** start of RECORDS PROVIDED **

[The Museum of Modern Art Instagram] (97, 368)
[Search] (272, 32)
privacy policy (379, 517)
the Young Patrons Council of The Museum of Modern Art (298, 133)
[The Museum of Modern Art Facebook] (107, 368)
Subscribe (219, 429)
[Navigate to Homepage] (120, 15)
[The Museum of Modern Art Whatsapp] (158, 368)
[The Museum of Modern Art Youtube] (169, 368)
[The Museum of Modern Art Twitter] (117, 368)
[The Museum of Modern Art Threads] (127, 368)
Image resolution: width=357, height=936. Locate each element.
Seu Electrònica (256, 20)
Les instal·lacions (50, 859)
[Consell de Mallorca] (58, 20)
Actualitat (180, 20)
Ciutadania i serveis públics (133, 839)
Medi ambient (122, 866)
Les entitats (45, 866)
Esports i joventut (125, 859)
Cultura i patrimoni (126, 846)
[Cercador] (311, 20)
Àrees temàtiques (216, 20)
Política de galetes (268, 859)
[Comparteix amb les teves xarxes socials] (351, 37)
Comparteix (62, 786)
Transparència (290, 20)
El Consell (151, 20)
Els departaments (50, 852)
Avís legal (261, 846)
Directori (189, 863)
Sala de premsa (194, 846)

** end of RECORDS PROVIDED **

Can you rewrite the listing above as a Markdown table with the columns Row and Line, giving each line its number and omitting any blank lines?

| Row | Line |
|---|---|
| 1 | [The Museum of Modern Art Instagram] (97, 368) |
| 2 | [Search] (272, 32) |
| 3 | privacy policy (379, 517) |
| 4 | the Young Patrons Council of The Museum of Modern Art (298, 133) |
| 5 | [The Museum of Modern Art Facebook] (107, 368) |
| 6 | Subscribe (219, 429) |
| 7 | [Navigate to Homepage] (120, 15) |
| 8 | [The Museum of Modern Art Whatsapp] (158, 368) |
| 9 | [The Museum of Modern Art Youtube] (169, 368) |
| 10 | [The Museum of Modern Art Twitter] (117, 368) |
| 11 | [The Museum of Modern Art Threads] (127, 368) |
| 12 | Image resolution: width=357, height=936. Locate each element. |
| 13 | Seu Electrònica (256, 20) |
| 14 | Les instal·lacions (50, 859) |
| 15 | [Consell de Mallorca] (58, 20) |
| 16 | Actualitat (180, 20) |
| 17 | Ciutadania i serveis públics (133, 839) |
| 18 | Medi ambient (122, 866) |
| 19 | Les entitats (45, 866) |
| 20 | Esports i joventut (125, 859) |
| 21 | Cultura i patrimoni (126, 846) |
| 22 | [Cercador] (311, 20) |
| 23 | Àrees temàtiques (216, 20) |
| 24 | Política de galetes (268, 859) |
| 25 | [Comparteix amb les teves xarxes socials] (351, 37) |
| 26 | Comparteix (62, 786) |
| 27 | Transparència (290, 20) |
| 28 | El Consell (151, 20) |
| 29 | Els departaments (50, 852) |
| 30 | Avís legal (261, 846) |
| 31 | Directori (189, 863) |
| 32 | Sala de premsa (194, 846) |